Actor and philanthropist Michael Sheen has been at it again, throwing his weight behind a new literary magazine and platform for working class writers.
The magazine is called The Bee and it has come buzzing out of the hive with a May Day launch.
It is produced by New Writing North, the Arts Council-funded writing development agency based in Newcastle, and edited by Richard Benson, who in the 1990s edited The Face, the influential culture and fashion mag.
Also behind it is Faber, venerable publisher of literary greats both living (Sally Rooney, Simon Armitage, Kazuo Ishiguro) and dead (WH Auden, CS Lewis, Sylvia Plath… a veritable Who’s Who).
The Bee will contain fiction and non-fiction and reflect contemporary life and culture as seen by new and established working-class writers from the UK and further afield.
But it’s also a website and an outreach programme designed to find and support new writers.
And it has a podcast, too, called The Working-Class Library which aims to create an alternative canon of classics with a guest writer each month suggesting a book for its virtual shelves. So far it has hosted David Nicholls, Louise Doughty and David Peace.
Backers of The Bee say it has been created to fight the increasing marginalisation of working-class writers and working-class people in publishing.
They cite figures showing 43% of people in publishing had middle-class backgrounds in 2014, with 12% being of working-class origin – while since 2019, the former figure has risen to 60%.
Richard Benson said: “Justice and fairness demand that people from the less well-off sections of society have the chance to tell their stories, and to get them heard.
“But it’s also about common sense. Much of the important writing being done today, and so many of the best-loved stories, come from ordinary working people.
“So often, it’s stories from the working classes that express what’s really happening in the world.”
Benson grew up on a small Yorkshire farm, began his writing career on the Beverley Guardian and went on from The Face to become an award-winning author. He admits class can be hard to pin down.
“Class has always been hard to define precisely, and it can mean different things to different people.
“It’s not just about your income or job, it’s also about family, upbringing, education, opportunity and lived experience. As society changes, we need a grown-up, nuanced debate about class, which will be an important subject for us.
“Readers want this. In our survey of working-class readers, 63% said it was important to them to see people of their background represented in books – and not just represented but represented accurately.
“There is a market for this, but to meet that demand we need more people from working-class backgrounds working in publishing and making key decisions.”
The Bee has grown out of A Writing Chance, the successful national scheme for working class writers co-founded by New Writing North, Michael Sheen, the Joseph Rowntree Foundation and Northumbria University.

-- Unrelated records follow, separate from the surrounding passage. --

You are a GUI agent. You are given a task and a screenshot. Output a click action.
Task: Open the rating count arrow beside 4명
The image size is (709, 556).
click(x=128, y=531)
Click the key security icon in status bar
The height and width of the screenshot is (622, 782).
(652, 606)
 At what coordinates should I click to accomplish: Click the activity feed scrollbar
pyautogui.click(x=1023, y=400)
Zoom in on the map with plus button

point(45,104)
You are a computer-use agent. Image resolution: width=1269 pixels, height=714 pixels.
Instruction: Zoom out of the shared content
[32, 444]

It has already produced published authors, including Tom Newlands whose novel Only Here, Only Now came out last year and was shortlisted for the Gordon Burn Prize.
Claire Malcolm, chief executive of New Writing North, says: “Our research shows that despite incredible success stories from these initiatives the class crisis continues to grow.

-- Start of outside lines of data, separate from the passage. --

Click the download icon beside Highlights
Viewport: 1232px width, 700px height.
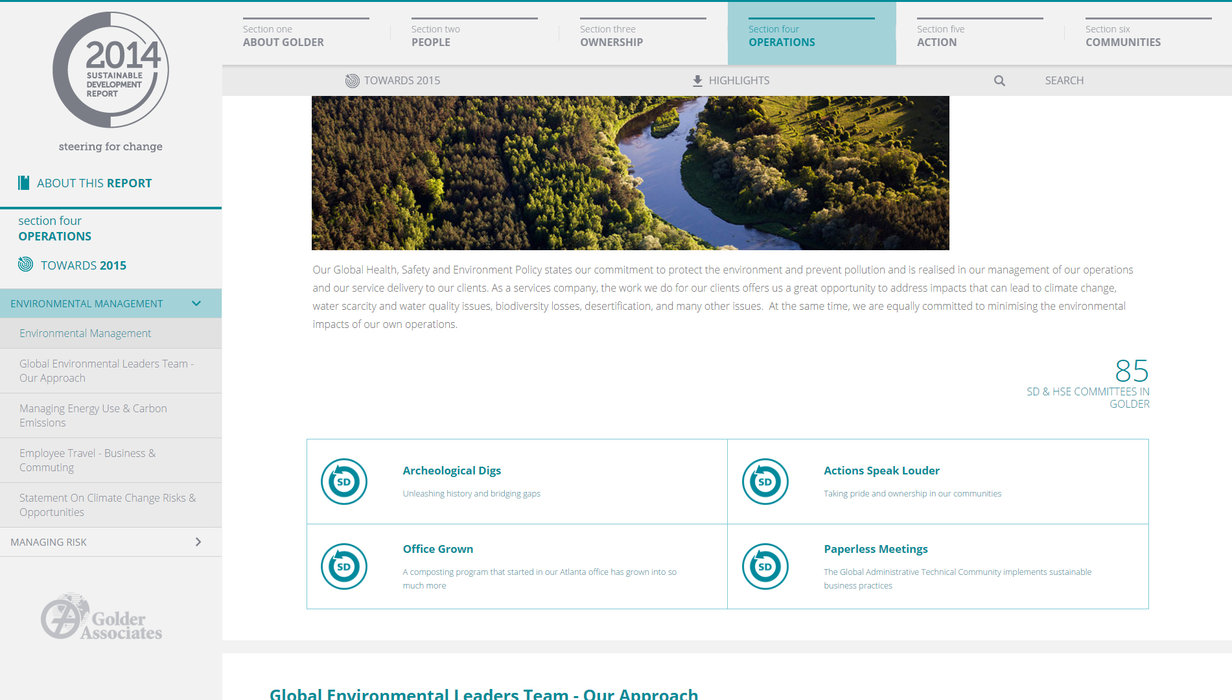pyautogui.click(x=697, y=81)
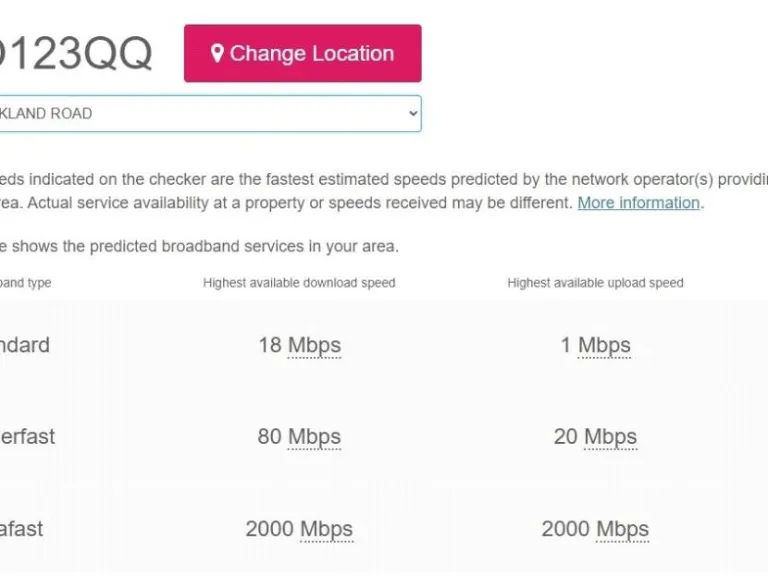Select the Mbps abbreviation beside 80

pos(314,437)
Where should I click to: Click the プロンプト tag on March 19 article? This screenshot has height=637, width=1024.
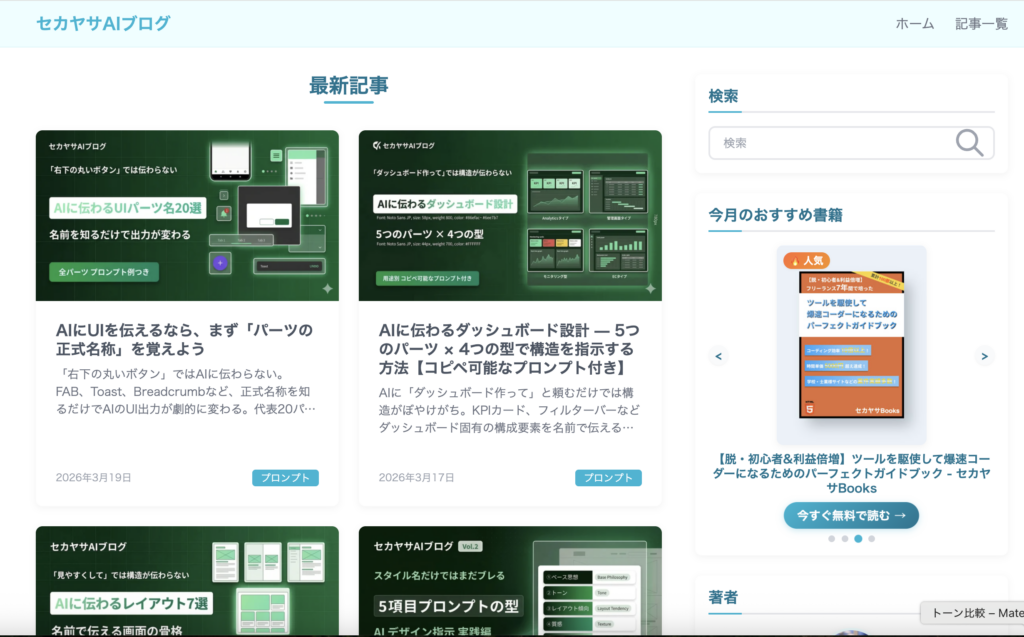[x=285, y=478]
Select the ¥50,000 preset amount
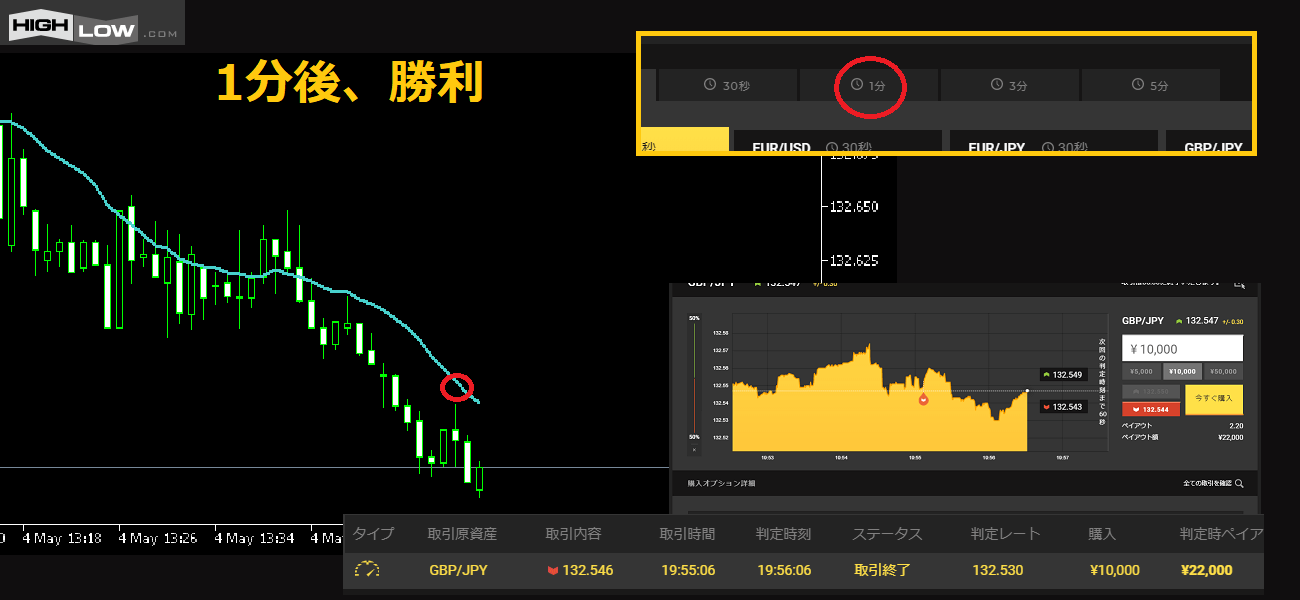1300x600 pixels. 1223,371
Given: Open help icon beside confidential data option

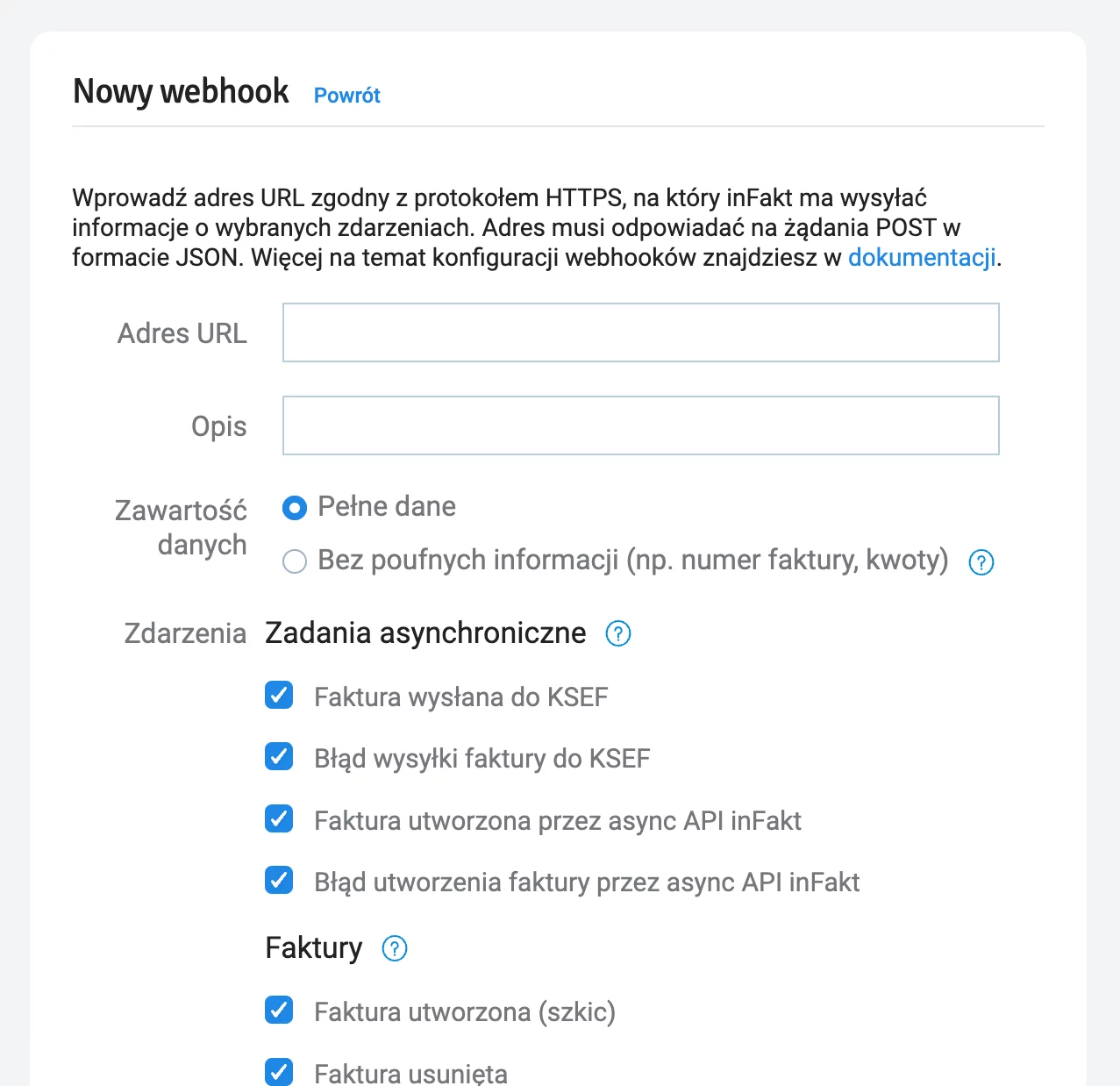Looking at the screenshot, I should coord(981,562).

“There’s never been so much debate about class in the creative industries but nothing has changed and things are actually getting worse and inequality more entrenched. Hence the need to make our own reality.
“Talent is classless. Opportunity, however, is class-bound. The Bee is an urgent response to that.”

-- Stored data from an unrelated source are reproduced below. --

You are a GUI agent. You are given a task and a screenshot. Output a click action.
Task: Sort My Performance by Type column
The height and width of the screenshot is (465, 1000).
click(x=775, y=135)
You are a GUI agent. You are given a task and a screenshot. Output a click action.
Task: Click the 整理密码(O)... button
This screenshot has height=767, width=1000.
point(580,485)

She adds: “Working-class means a multitude of things depending on who you are and who you ask, but what we do know is that in 2025 your background can still affect your life chances and career prospects.
“We see very few working class voice and stories visible in mainstream publishing.
“Representation matters. Real change often happens from outside of the mainstream and we hope to build a new community of writers and readers around The Bee to support real change and to highlight the talent that is out there.”